*** DATA EXCERPTS

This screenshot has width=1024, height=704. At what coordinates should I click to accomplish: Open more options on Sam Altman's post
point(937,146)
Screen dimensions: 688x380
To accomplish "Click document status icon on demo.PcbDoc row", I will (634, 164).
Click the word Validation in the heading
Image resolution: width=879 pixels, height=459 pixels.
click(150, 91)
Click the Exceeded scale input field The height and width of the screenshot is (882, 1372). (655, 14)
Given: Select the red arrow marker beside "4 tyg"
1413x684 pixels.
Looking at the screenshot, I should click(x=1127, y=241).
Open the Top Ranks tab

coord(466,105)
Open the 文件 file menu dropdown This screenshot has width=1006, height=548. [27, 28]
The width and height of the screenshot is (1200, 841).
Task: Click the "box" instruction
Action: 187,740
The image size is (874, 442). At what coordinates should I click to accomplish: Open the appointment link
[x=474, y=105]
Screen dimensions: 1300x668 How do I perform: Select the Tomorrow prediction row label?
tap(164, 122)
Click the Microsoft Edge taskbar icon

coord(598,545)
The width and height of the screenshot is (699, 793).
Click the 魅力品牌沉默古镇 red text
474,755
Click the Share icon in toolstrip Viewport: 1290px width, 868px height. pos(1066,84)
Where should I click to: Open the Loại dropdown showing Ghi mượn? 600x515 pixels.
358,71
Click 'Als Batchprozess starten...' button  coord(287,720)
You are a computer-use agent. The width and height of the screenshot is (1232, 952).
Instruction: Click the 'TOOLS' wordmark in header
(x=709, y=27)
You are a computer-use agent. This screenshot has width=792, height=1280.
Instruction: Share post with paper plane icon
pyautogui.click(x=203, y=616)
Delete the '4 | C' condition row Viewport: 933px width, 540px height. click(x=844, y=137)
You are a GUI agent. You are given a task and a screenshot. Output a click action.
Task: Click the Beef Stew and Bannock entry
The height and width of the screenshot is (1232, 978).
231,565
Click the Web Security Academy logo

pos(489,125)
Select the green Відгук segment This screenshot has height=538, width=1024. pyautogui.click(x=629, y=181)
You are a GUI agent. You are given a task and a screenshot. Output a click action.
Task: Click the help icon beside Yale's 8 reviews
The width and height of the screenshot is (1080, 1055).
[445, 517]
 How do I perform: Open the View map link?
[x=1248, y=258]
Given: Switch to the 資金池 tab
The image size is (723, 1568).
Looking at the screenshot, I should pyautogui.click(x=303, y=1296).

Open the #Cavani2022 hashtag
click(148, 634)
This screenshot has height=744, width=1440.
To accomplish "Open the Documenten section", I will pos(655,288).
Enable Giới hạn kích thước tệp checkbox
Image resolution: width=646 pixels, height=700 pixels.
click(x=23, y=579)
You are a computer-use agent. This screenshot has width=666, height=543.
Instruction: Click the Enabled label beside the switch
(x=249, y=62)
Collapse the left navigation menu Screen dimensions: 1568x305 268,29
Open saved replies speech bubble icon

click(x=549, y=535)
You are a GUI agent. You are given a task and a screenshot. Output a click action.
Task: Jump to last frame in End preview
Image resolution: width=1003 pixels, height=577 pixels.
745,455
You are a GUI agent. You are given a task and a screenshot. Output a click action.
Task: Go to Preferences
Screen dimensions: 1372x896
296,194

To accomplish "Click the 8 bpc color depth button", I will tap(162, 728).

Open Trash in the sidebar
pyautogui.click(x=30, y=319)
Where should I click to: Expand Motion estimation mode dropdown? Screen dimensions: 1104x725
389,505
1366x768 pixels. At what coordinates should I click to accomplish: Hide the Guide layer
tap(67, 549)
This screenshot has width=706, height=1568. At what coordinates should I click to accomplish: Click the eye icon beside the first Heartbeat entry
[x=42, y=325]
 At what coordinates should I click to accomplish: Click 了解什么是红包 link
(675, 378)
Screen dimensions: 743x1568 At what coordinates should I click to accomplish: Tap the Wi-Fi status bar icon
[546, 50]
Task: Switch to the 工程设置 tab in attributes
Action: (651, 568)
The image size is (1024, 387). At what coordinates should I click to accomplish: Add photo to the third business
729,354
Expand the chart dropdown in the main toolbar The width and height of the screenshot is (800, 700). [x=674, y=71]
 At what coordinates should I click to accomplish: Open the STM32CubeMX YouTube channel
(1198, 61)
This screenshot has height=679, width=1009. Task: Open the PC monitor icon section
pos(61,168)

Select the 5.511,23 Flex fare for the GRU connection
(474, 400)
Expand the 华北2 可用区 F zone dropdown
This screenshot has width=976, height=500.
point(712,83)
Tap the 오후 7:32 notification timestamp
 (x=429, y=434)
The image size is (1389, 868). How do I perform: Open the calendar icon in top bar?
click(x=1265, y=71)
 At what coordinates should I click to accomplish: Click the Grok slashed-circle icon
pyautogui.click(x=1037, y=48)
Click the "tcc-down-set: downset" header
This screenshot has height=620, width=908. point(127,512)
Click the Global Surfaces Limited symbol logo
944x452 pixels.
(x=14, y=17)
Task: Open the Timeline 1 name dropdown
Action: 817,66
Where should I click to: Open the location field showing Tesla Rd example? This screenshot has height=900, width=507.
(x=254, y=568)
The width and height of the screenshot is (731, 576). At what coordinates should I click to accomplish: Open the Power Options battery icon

******

EXERCISE AIM: Filter the records down to the lines containing the word "Viewport", and copy those.

WRITTEN SOLUTION:
Click the Share icon in toolstrip Viewport: 1290px width, 868px height. pos(1066,84)
Delete the '4 | C' condition row Viewport: 933px width, 540px height. click(x=844, y=137)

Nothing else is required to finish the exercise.